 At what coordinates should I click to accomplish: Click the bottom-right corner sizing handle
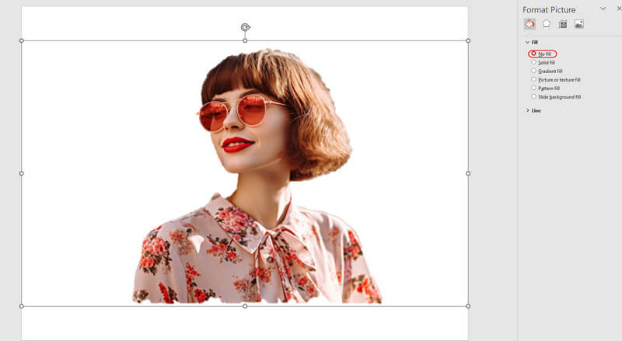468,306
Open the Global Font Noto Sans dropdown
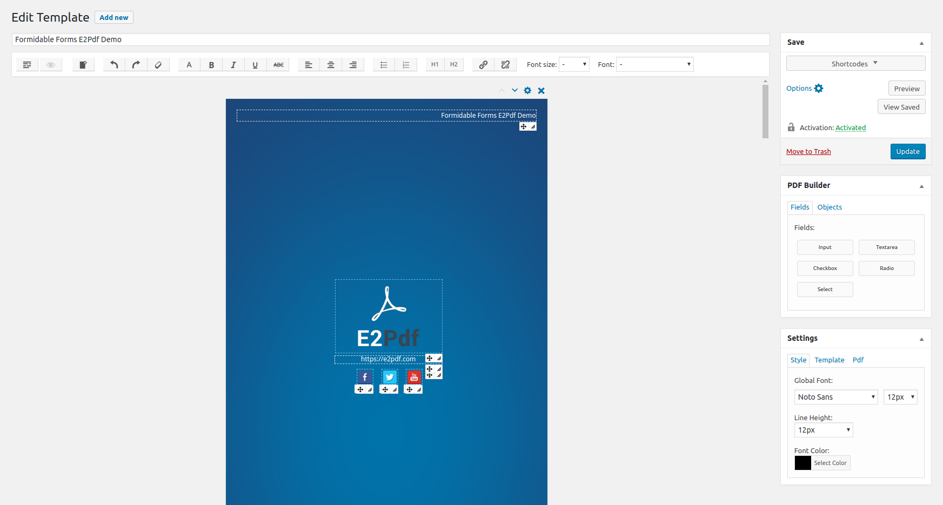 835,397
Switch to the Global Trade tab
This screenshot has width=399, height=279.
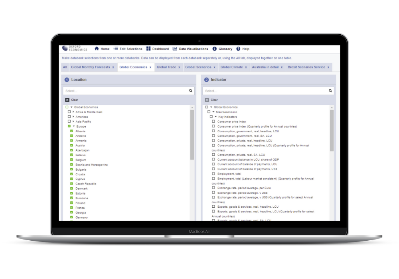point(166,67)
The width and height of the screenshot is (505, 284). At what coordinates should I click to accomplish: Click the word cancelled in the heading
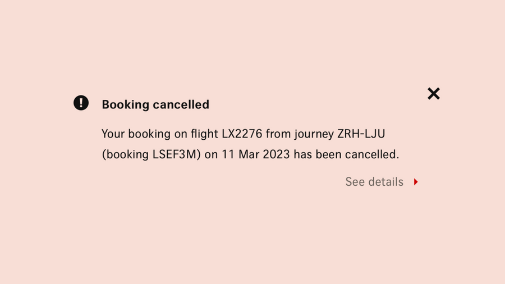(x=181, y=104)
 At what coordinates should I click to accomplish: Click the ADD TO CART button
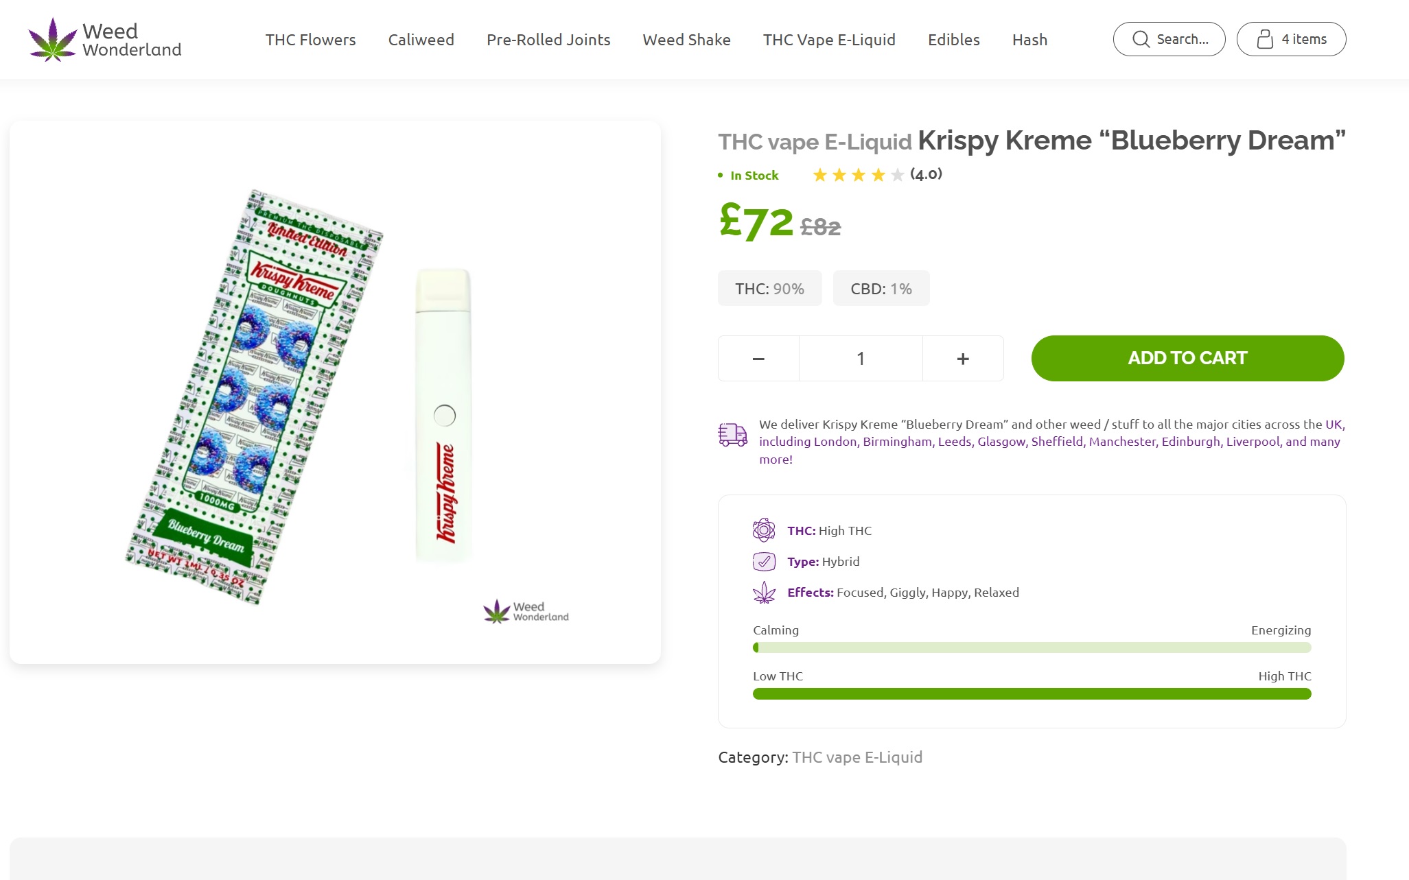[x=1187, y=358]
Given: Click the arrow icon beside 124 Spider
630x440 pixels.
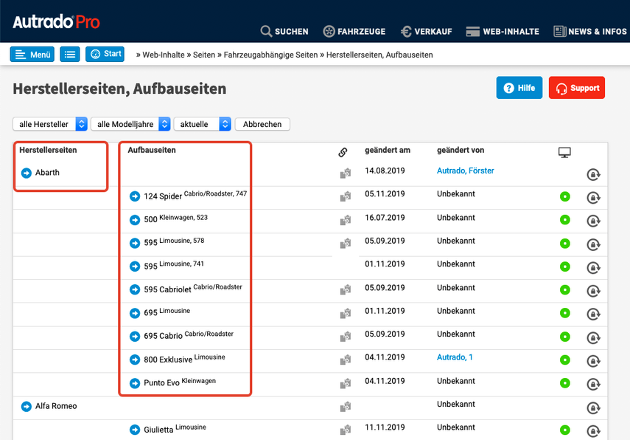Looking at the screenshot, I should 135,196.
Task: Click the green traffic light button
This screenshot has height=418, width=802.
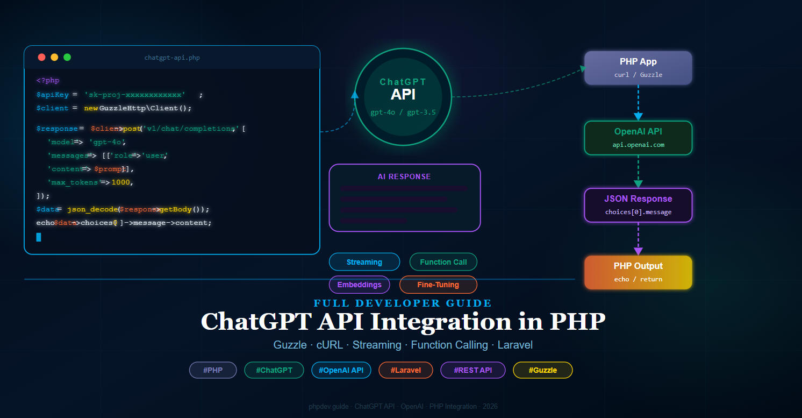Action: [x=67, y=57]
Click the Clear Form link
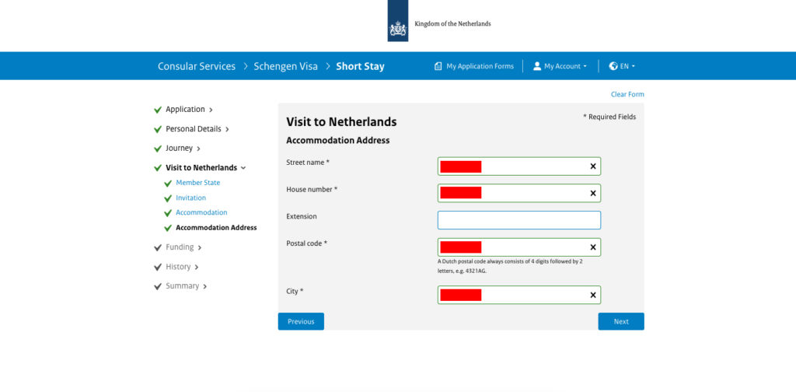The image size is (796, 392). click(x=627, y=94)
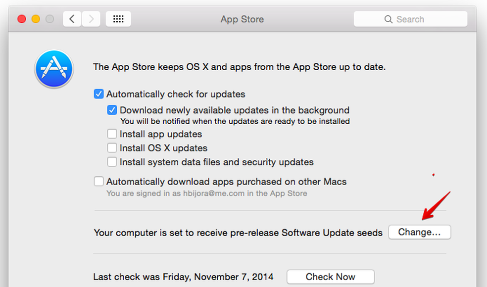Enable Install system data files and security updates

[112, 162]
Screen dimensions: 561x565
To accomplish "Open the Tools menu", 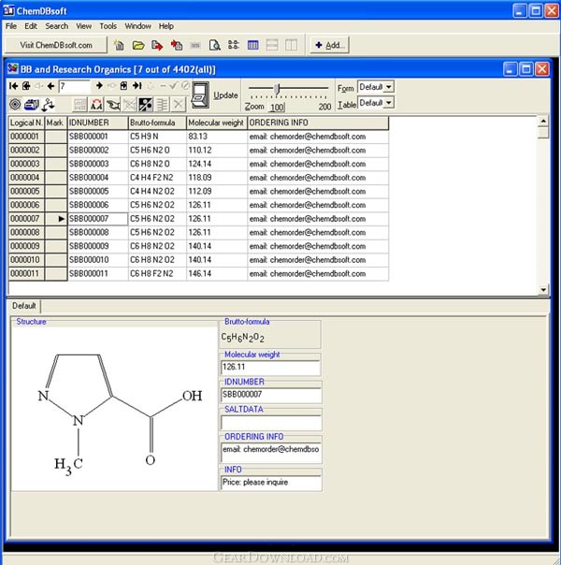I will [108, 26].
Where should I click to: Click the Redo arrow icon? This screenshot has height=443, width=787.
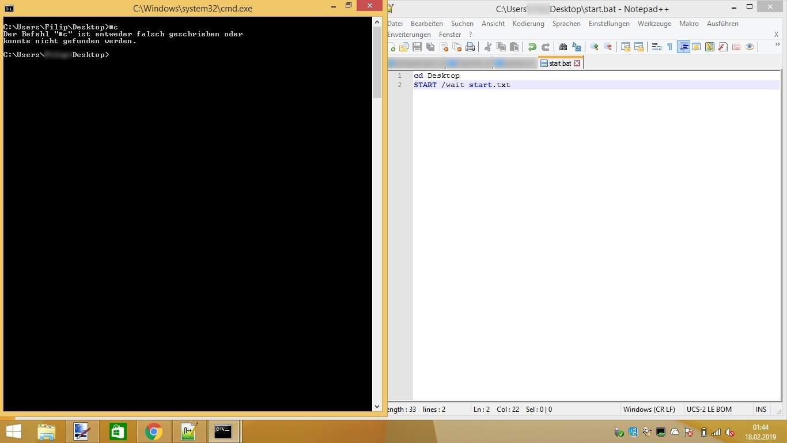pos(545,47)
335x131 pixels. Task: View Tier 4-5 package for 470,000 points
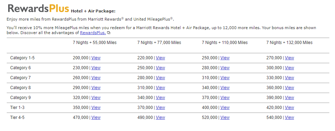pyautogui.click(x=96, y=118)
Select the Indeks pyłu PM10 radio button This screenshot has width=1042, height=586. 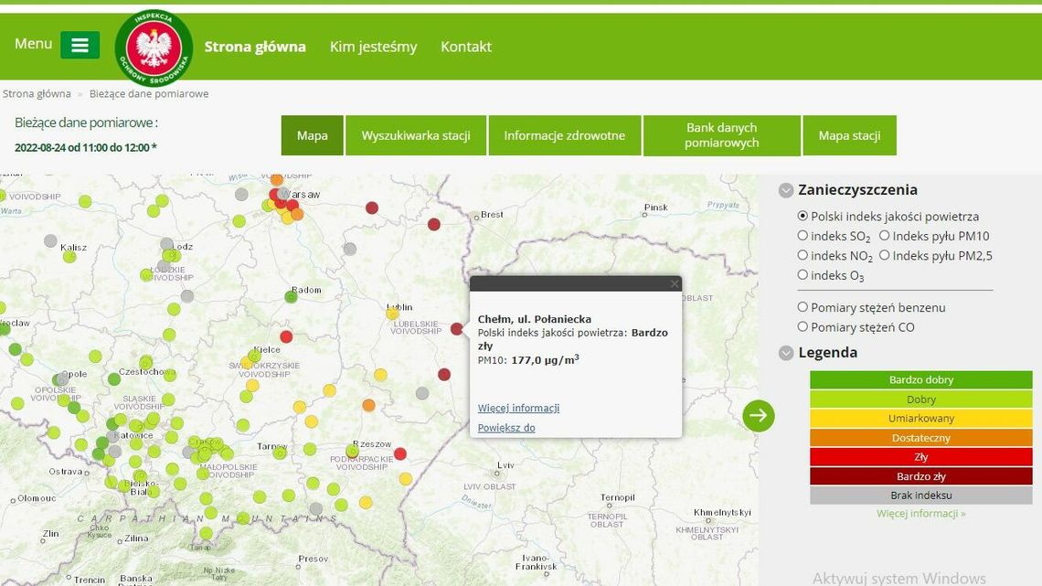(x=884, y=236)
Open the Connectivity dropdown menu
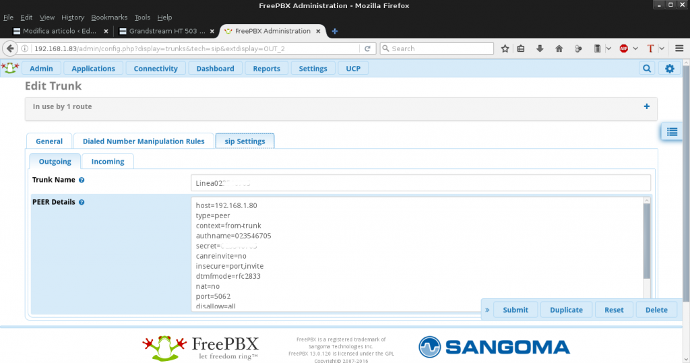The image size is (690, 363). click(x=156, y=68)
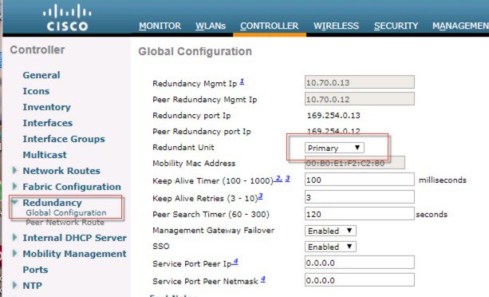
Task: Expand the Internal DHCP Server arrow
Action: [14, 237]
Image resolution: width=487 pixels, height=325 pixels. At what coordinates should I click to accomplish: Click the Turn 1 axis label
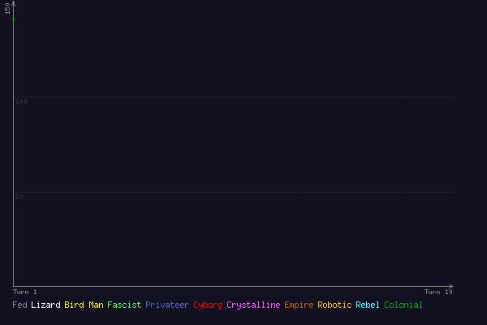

##############################

Beginning with the line that contains "Open the Connectivity dropdown menu" and ending with the last line of the entries above, repeat each line exactly, but not the pictures.

Open the Connectivity dropdown menu
The image size is (690, 363). click(x=156, y=68)
Task: Expand the Internal DHCP Server arrow
Action: [14, 237]
Image resolution: width=487 pixels, height=325 pixels. At what coordinates should I click to accomplish: Click the Turn 1 axis label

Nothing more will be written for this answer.